Indiana residents enrolled in Medicaid during pregnancy used to risk losing that coverage 60 days after giving birth. Indiana has now received federal approval to extend that coverage to a full year.
About 40 percent of all births in the U.S. are paid for by Medicaid, the federal-state program that provides health insurance to lower-income people and those with disabilities. By federal law, people who are pregnant can also qualify for pregnancy-related Medicaid coverage that extends about two months postpartum. After that, some may continue to qualify and stay covered, while others lose that coverage.
Nationwide, this phenomenon, known as Medicaid churning, has led to hundreds of thousands of women being left uninsured every year.

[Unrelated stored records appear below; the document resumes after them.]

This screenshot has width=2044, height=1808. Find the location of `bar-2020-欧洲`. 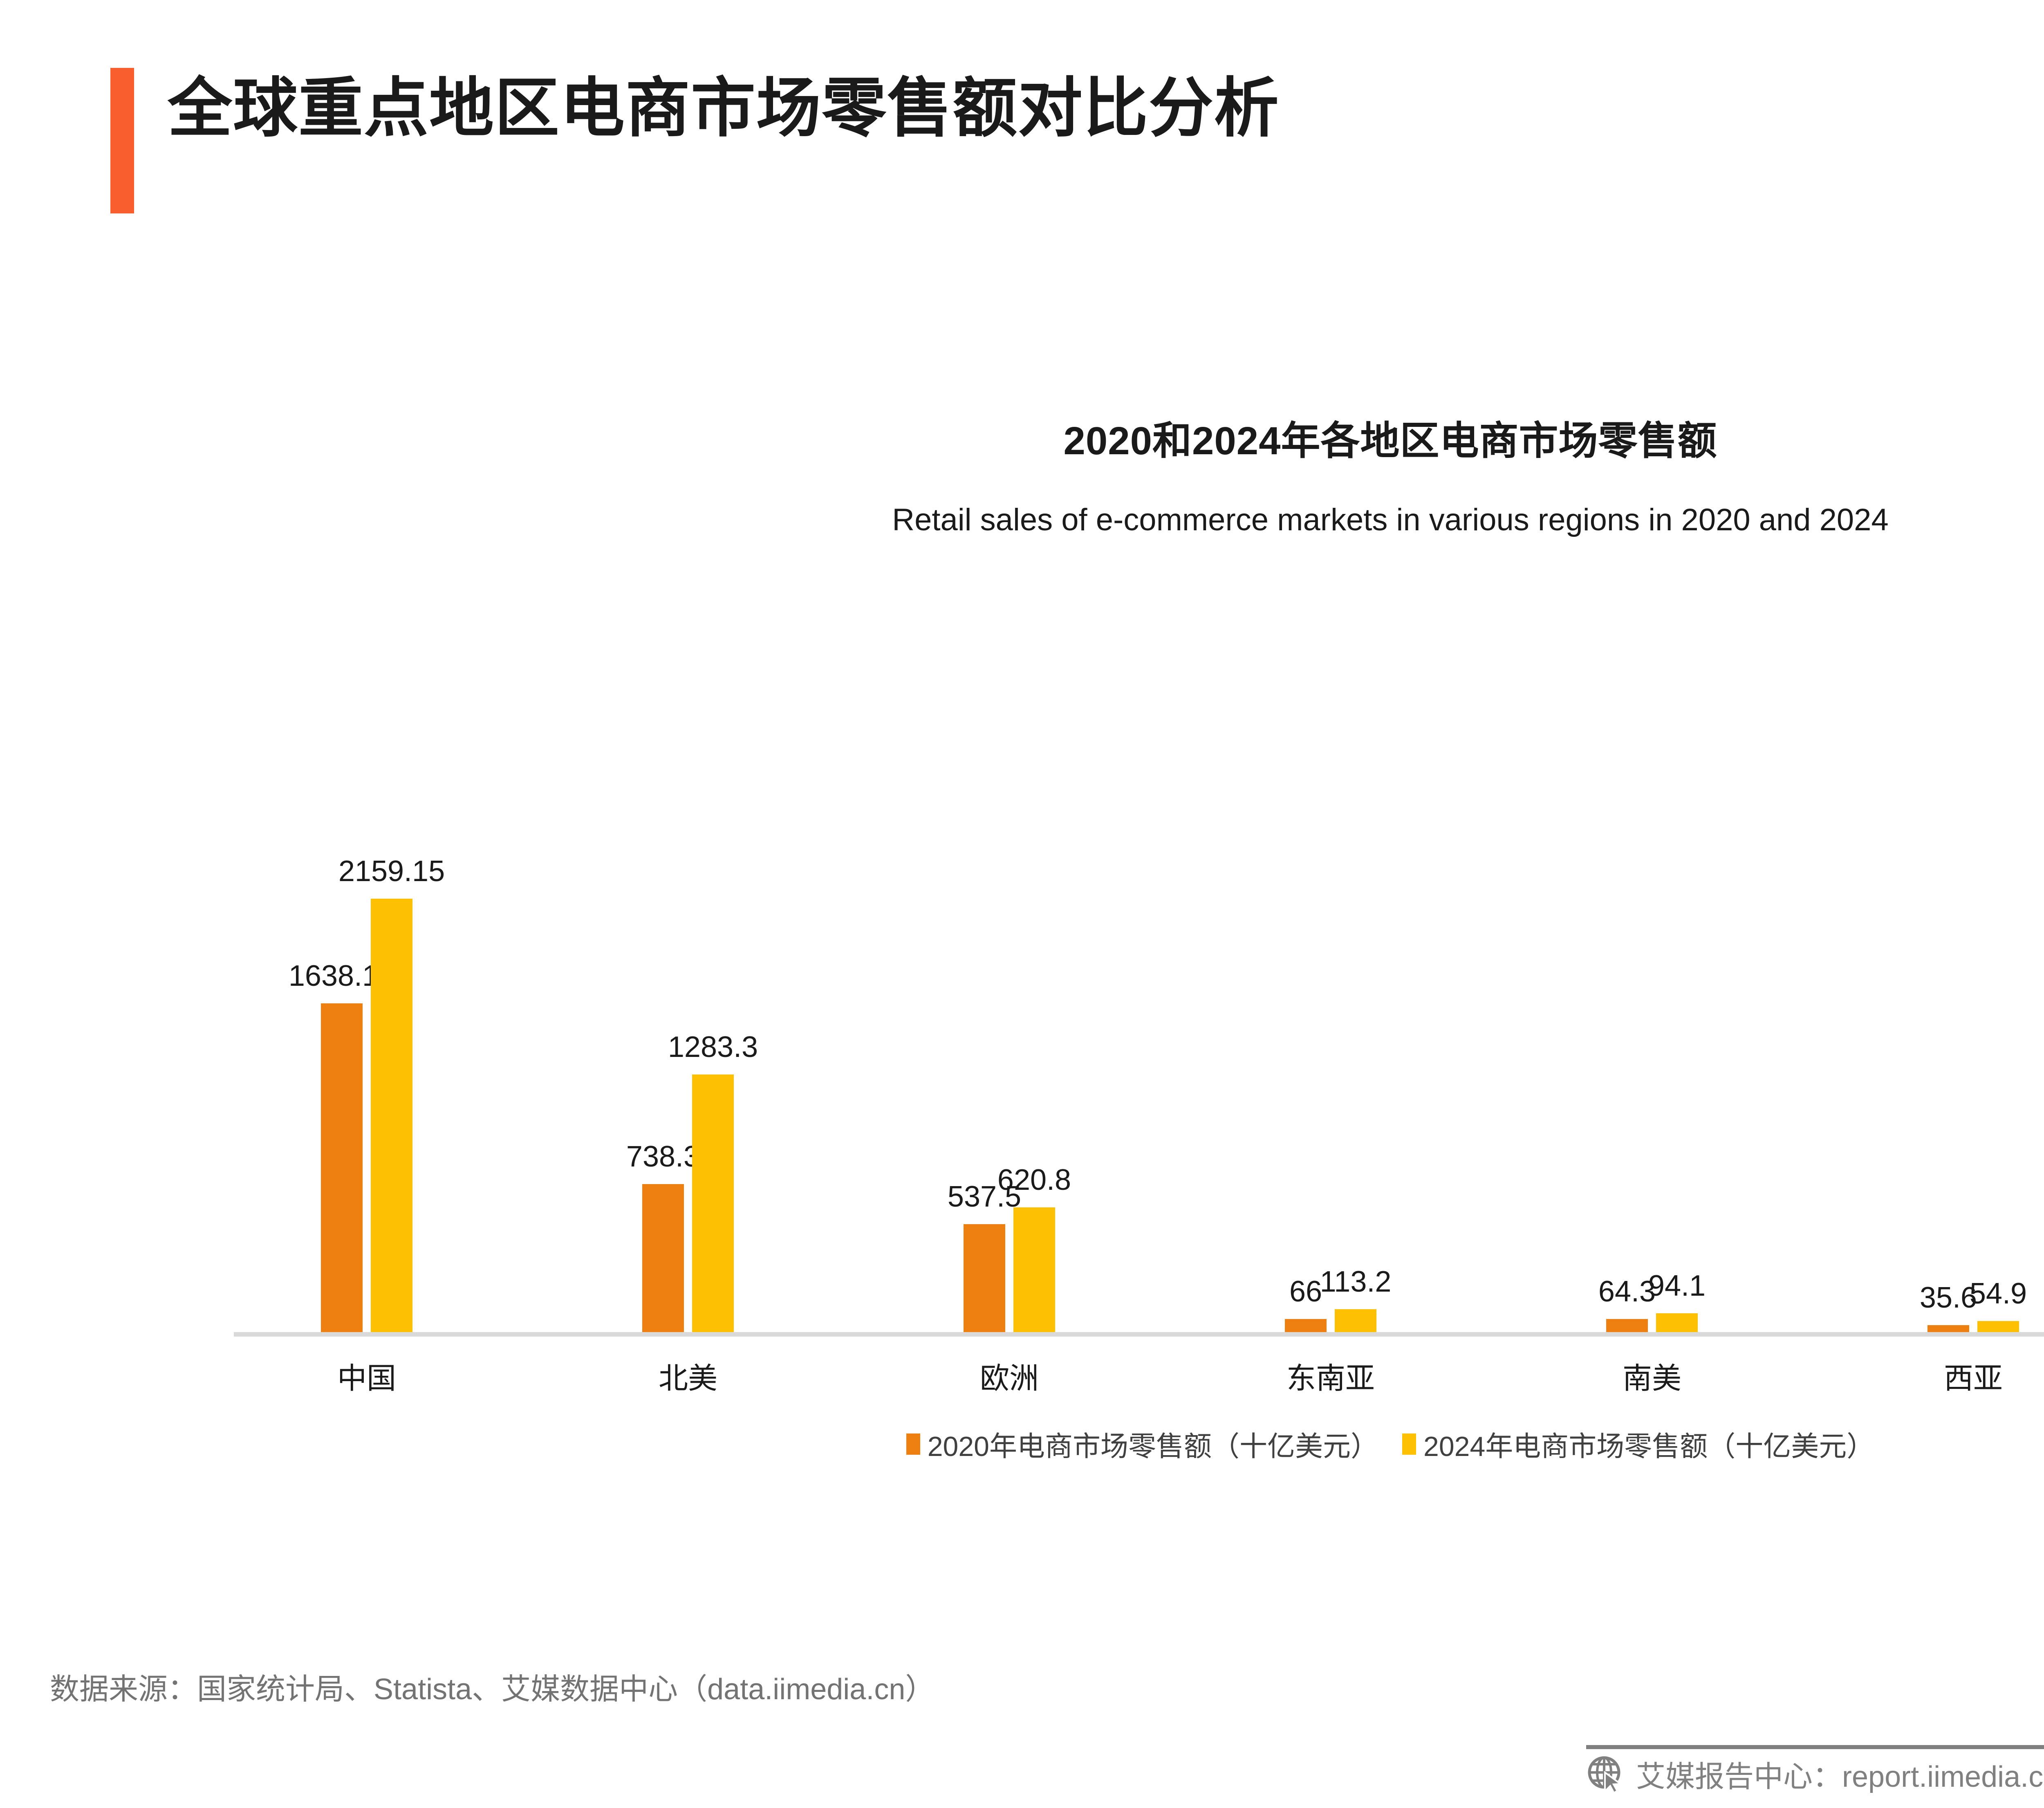

bar-2020-欧洲 is located at coordinates (985, 1278). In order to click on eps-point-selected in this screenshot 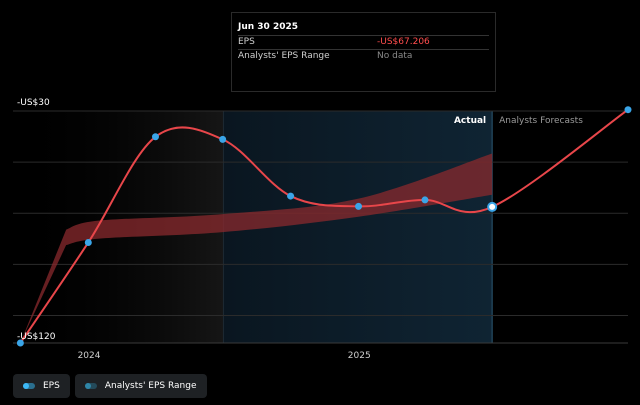, I will do `click(492, 206)`.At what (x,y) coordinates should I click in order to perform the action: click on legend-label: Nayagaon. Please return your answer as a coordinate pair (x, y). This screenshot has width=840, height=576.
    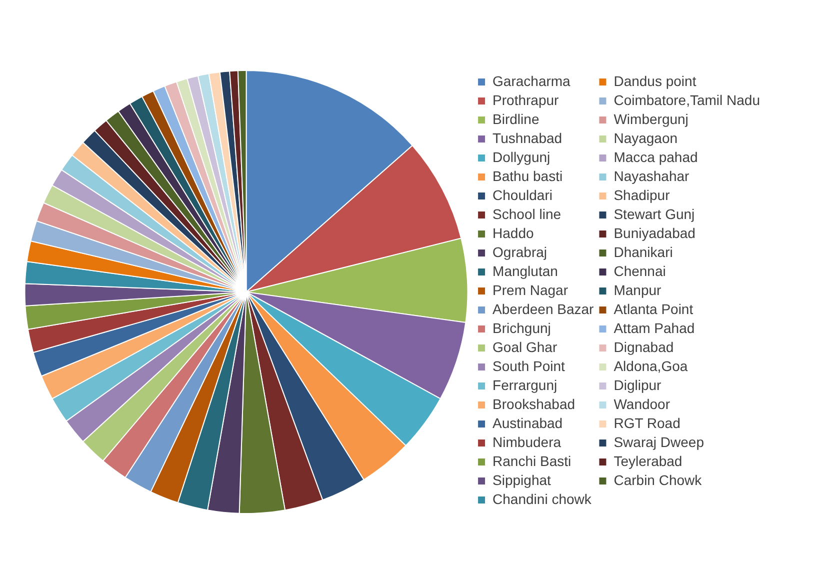
    Looking at the image, I should click on (646, 138). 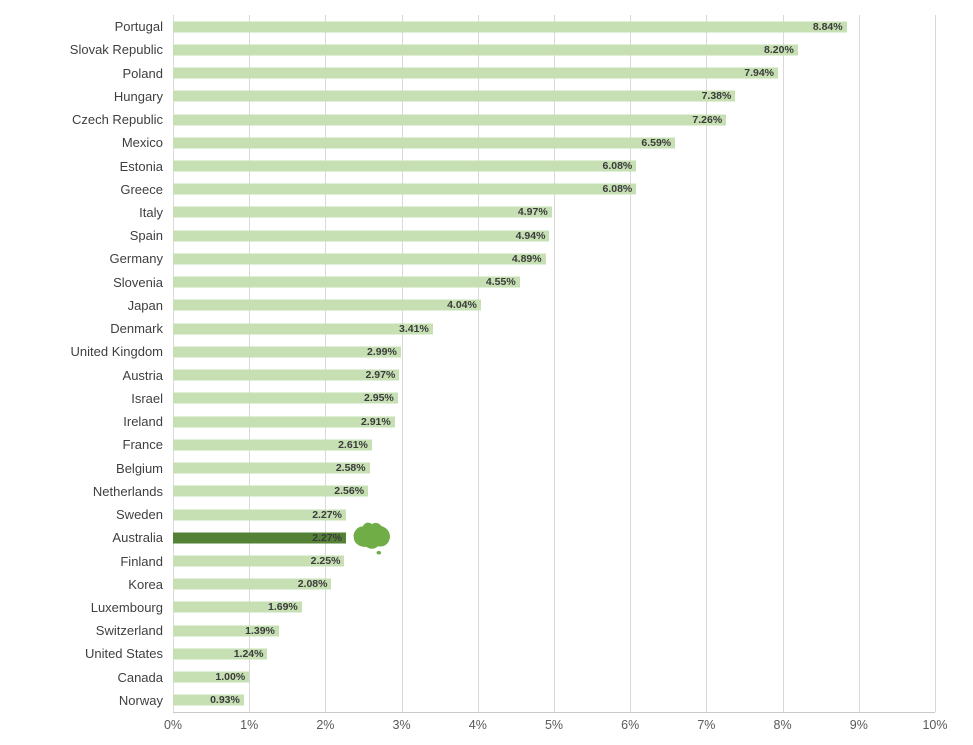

Indiana now joins two dozen other states that have taken the step of extending Medicaid coverage to a full year postpartum. The state received federal approval for the move on Thursday from the U.S. Centers for Medicare and Medicaid Services.
“Since more than half of postpartum complications occur after six weeks, extending coverage to a full year will help meet Gov. [Eric] Holcomb’s goal of reducing Indiana’s maternal mortality rate,” said Dr. Dan Rusyniak, secretary of the Indiana Family and Social Services Administration, in a statement.
State officials said Indiana has been providing this extended coverage since April, and this week’s federal announcement will allow it to continue.
In Indiana, postpartum Medicaid coverage is available to:
- People who become pregnant while already enrolled in Medicaid, Healthy Indiana Plan Maternity and Hoosier Healthwise
- People who apply and are eligible for Medicaid while pregnant
- People who apply for Medicaid after the birth of a child and who, at the time of applying or in one of the three months prior to applying, were eligible for Medicaid
The 2021 American Rescue Plan contained a provision that gave states an easier option for extending postpartum Medicaid coverage.
"Disruptions in Medicaid coverage results in higher costs and worse health outcomes," HHS Secretary Xavier Becerra said in a press briefing in April 2021, citing a federal report on the consequences of Medicaid churning. "More than half of pregnant women in Medicaid experienced a coverage gap in the first six months of postpartum care."
Maternal health experts say extending Medicaid coverage is important because pregnancy-related complications — both medical and mental health issues — aren't limited to 60 days after birth.
Nearly 90 percent of pregnancy-associated deaths in Indiana in 2018 occurred postpartum, according to a report from the Indiana Department of Health. More than a third of maternal deaths occurred after six weeks, and the vast majority – 87 percent – of pregnancy-associated deaths reviewed were deemed preventable.
Medicaid extension could also help address racial disparities in maternal health outcomes. Black women in the U.S. are three times more likely to die of pregnancy-related causes than White women.
CMS approval for the extended Medicaid coverage in Indiana is for a five-year period ending March 31, 2027.